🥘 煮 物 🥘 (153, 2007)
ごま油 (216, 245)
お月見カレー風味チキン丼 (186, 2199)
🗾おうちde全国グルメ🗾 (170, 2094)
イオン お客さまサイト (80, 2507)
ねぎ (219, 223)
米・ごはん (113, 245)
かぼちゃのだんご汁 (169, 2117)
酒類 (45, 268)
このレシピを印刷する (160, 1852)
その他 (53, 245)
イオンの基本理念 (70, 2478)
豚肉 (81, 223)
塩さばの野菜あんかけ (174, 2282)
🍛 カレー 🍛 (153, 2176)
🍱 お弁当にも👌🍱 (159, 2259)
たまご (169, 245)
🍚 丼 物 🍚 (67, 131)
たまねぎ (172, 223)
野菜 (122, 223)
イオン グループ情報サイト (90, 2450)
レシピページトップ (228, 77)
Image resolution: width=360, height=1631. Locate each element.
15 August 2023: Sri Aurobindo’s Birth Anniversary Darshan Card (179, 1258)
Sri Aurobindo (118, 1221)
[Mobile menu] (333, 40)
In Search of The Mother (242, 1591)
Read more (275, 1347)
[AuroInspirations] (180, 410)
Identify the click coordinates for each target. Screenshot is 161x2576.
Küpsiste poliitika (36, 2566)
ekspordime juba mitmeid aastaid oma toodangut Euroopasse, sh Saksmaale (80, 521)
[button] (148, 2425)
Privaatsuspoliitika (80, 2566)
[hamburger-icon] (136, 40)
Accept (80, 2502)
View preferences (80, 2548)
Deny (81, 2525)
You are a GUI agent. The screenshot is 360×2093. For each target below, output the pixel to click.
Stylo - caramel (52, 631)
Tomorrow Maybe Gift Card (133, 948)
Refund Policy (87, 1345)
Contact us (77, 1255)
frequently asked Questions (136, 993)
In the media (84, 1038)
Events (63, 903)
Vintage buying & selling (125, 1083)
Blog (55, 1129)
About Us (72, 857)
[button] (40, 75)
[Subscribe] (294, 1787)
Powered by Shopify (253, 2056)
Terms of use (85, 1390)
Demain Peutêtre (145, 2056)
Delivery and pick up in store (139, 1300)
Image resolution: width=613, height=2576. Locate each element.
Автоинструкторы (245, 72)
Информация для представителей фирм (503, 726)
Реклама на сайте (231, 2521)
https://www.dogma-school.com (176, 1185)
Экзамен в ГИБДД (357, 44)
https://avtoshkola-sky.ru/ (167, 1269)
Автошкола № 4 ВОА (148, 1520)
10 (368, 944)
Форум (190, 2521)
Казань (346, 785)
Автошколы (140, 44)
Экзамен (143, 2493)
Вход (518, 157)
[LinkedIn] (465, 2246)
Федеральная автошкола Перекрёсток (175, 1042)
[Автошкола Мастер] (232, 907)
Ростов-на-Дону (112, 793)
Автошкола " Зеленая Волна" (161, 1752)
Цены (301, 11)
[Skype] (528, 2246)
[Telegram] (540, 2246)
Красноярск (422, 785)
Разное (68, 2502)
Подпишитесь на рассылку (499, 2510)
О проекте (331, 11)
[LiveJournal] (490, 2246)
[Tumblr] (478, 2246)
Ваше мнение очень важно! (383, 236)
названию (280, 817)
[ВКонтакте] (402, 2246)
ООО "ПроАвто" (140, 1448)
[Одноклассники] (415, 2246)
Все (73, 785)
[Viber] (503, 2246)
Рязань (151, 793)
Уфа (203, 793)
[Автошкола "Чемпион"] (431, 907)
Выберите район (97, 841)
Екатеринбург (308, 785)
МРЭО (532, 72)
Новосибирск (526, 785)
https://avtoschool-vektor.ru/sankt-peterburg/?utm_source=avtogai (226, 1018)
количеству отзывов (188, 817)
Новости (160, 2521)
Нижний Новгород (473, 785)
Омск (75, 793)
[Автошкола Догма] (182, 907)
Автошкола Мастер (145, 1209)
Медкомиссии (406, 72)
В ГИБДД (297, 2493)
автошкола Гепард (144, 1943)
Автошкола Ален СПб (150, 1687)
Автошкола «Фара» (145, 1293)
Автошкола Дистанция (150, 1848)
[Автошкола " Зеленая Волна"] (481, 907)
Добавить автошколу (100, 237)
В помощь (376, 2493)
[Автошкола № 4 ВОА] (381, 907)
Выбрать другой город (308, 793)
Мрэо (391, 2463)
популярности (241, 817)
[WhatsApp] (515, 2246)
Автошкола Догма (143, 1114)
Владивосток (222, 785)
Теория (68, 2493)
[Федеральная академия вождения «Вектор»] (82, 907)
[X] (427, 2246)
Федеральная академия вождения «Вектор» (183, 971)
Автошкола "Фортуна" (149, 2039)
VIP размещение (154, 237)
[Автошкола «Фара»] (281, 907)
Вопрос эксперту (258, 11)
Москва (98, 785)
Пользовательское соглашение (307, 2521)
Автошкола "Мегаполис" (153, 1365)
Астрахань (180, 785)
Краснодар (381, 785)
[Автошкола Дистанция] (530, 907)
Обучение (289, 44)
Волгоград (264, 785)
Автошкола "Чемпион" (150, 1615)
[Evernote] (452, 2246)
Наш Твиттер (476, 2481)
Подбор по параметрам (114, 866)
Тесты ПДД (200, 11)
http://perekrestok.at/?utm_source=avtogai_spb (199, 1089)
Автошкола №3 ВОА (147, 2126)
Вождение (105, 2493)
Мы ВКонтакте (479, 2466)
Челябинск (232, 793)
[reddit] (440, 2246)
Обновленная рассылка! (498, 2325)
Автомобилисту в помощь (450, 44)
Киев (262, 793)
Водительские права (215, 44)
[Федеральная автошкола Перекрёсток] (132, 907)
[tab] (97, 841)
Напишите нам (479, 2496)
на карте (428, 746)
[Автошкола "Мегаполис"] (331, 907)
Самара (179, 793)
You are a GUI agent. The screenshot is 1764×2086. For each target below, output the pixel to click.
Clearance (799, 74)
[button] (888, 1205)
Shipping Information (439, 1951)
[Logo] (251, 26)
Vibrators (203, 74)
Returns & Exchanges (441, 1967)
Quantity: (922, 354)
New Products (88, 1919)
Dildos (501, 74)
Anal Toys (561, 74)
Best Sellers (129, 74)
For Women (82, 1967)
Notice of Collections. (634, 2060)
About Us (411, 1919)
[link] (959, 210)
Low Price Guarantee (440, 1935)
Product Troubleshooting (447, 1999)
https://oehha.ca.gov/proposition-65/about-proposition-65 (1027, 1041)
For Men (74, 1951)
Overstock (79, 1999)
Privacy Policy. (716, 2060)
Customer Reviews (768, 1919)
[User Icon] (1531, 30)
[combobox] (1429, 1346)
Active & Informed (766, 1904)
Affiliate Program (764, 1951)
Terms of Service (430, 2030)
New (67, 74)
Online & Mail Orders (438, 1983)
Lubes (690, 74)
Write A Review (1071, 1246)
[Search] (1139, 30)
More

==========

> _ABOUT THIS EXERCISE_
Above are the records. Print exactly, and only, the lines from the line with "You are a GUI agent. The screenshot is 1764×2086." to the line with "Product Troubleshooting (447, 1999)", both inclusive.

> _TASK RESULT_
You are a GUI agent. The screenshot is 1764×2086. For each target below, output the pixel to click.
Clearance (799, 74)
[button] (888, 1205)
Shipping Information (439, 1951)
[Logo] (251, 26)
Vibrators (203, 74)
Returns & Exchanges (441, 1967)
Quantity: (922, 354)
New Products (88, 1919)
Dildos (501, 74)
Anal Toys (561, 74)
Best Sellers (129, 74)
For Women (82, 1967)
Notice of Collections. (634, 2060)
About Us (411, 1919)
[link] (959, 210)
Low Price Guarantee (440, 1935)
Product Troubleshooting (447, 1999)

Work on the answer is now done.